The deal still needs to be approved by both firms' shareholders. The deal will see BG Group shareholders get 383 pence ($5.70) in cash, plus 0.4454 Shell B shares for each BG share.
As part of the deal, BG shareholders will own around 19% of the combined group that will have a market capitalization of about $240 billion, which is going to be twice as big as British oil major BP but still smaller than world's largest oil company Exxon Mobil, which has a market capitalization of $360 billion.
The announcement sent the London-listed shares of BG jumping 38% higher while Royal Dutch Shell's stock price fell over 2% on Britain's FTSE 100 index, which also saw broad-based gains on the news.

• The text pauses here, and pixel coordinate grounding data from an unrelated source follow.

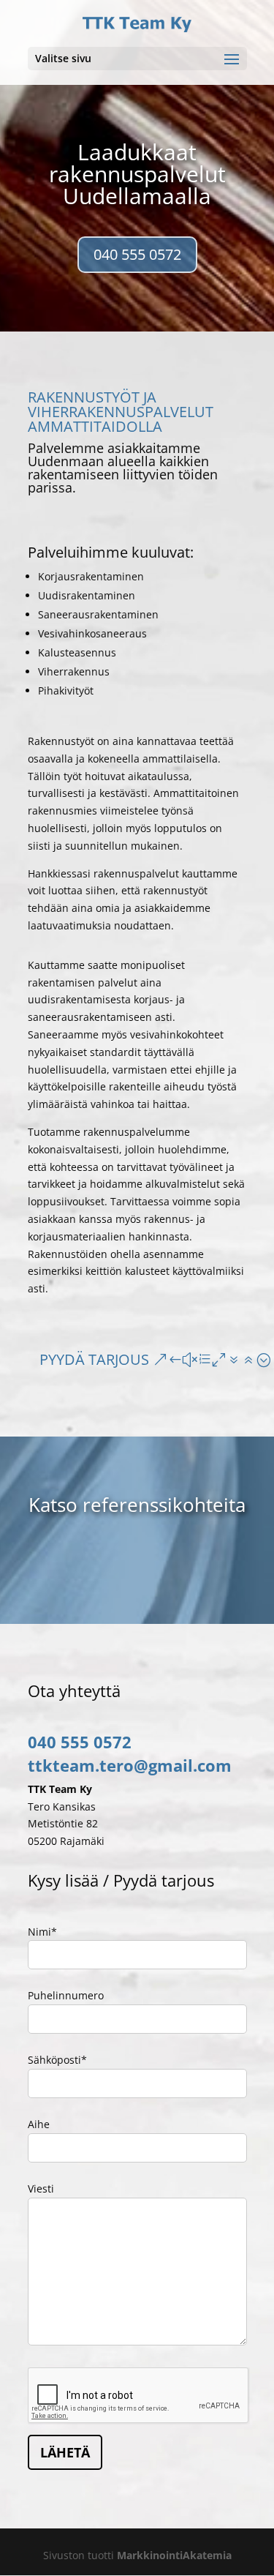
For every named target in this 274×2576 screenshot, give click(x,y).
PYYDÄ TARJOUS (94, 1359)
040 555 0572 (137, 254)
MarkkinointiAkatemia (174, 2555)
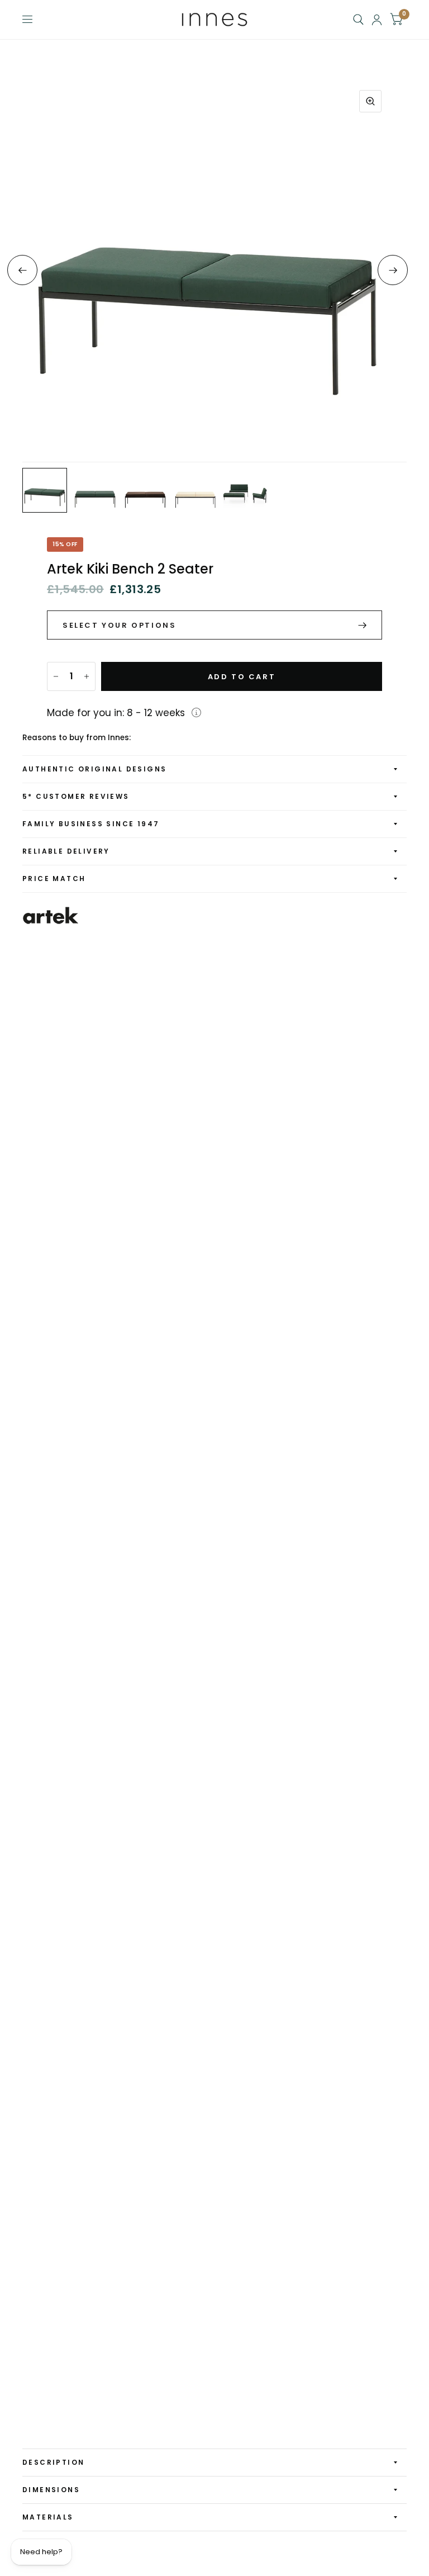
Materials (48, 2517)
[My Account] (377, 19)
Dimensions (51, 2489)
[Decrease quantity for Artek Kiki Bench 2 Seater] (55, 676)
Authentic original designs (94, 769)
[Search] (358, 19)
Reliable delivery (66, 851)
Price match (53, 878)
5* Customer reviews (76, 796)
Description (53, 2462)
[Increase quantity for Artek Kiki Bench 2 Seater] (86, 676)
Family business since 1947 (90, 823)
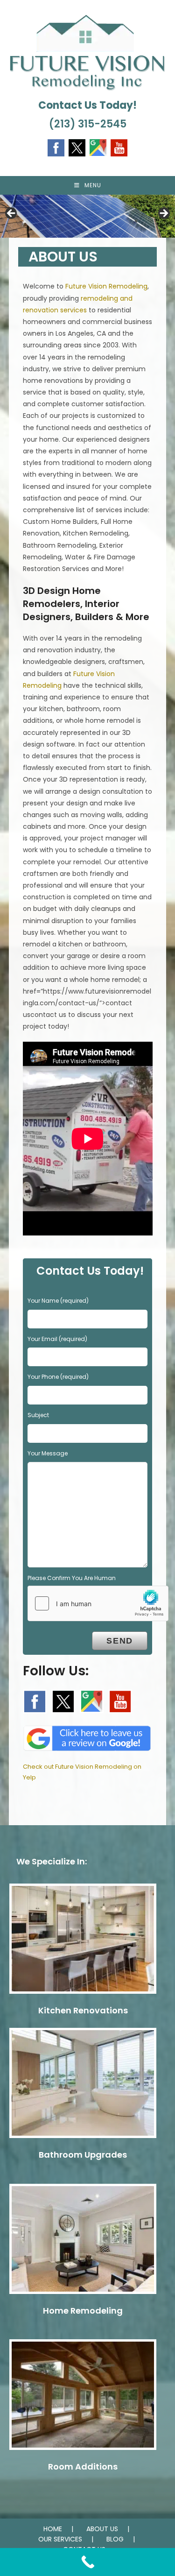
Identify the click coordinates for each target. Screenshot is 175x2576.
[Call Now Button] (87, 2562)
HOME (52, 2529)
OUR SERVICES (60, 2539)
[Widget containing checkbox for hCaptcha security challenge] (98, 1603)
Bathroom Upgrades (83, 2154)
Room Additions (83, 2466)
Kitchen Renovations (83, 2010)
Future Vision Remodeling (106, 286)
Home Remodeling (83, 2310)
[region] (87, 216)
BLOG (115, 2539)
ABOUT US (102, 2529)
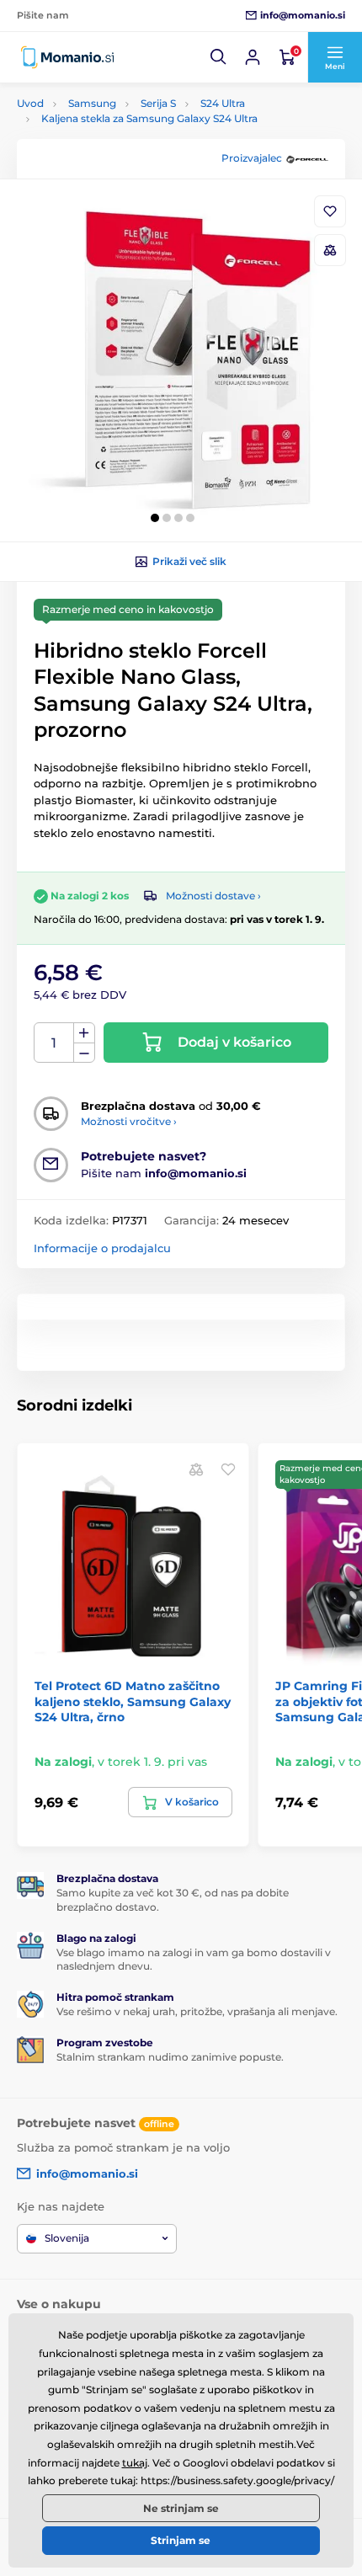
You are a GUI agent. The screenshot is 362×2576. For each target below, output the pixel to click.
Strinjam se (180, 2540)
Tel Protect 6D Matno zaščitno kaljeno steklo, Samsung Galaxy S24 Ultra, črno (133, 1701)
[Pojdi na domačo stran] (67, 57)
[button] (219, 57)
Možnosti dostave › (213, 895)
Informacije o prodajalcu (102, 1248)
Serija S (158, 103)
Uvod (30, 103)
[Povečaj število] (84, 1033)
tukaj (134, 2462)
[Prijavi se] (252, 57)
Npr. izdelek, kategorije (122, 126)
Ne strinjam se (181, 2508)
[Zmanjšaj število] (84, 1053)
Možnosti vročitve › (129, 1121)
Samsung (92, 103)
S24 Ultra (222, 103)
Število (54, 1043)
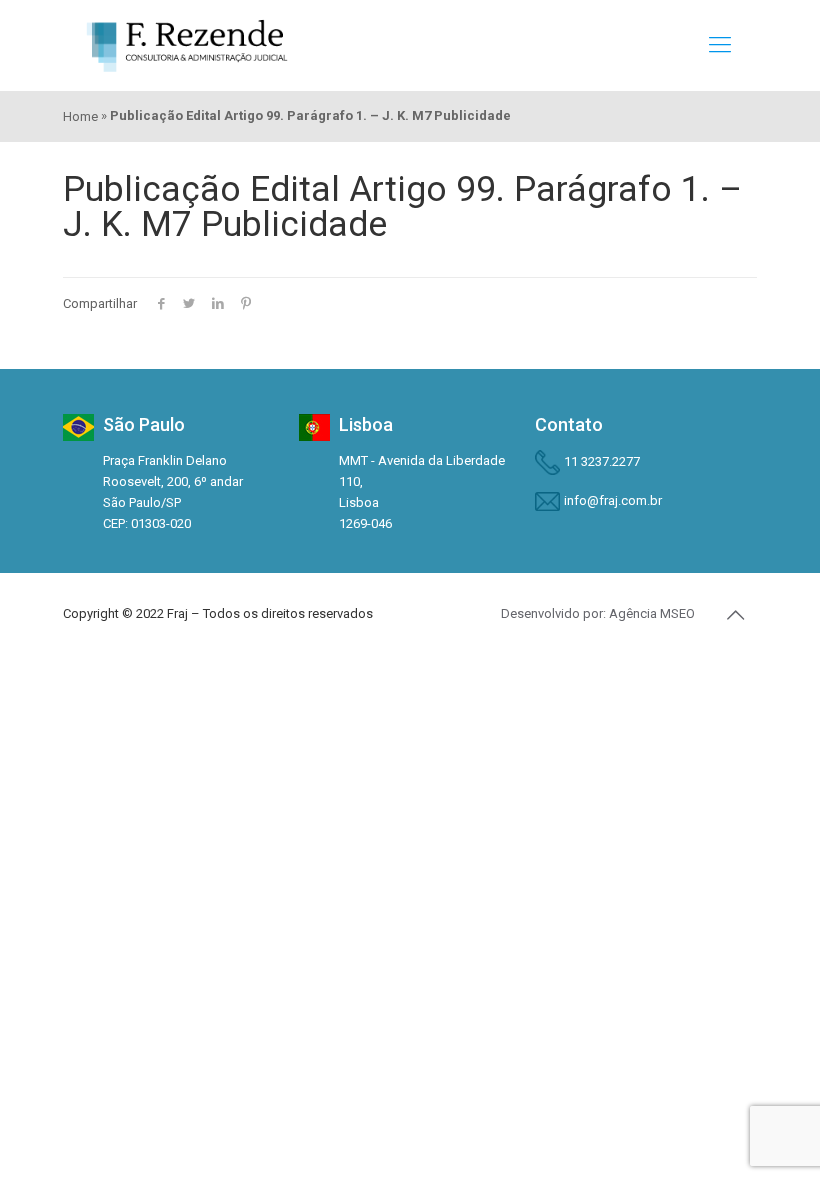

"The result will be a more competitive, stronger company for both sets of shareholders in today's volatile oil price world," Shell chairman Jorma Ollila said in a statement.
According to Shell, the new group would add 25% to its proved oil and gas reserves, 20% to production and that the deal would provide it with new, undeveloped oil and gas projects, particularly in Australia, Brazil, and East Africa.
Helge Lund, BG's chief executive, said the offer delivers "attractive returns to shareholders and has strong strategic logic."
Shell has expressed confidence the deal would produce annual financial gains of around $2.5 billion.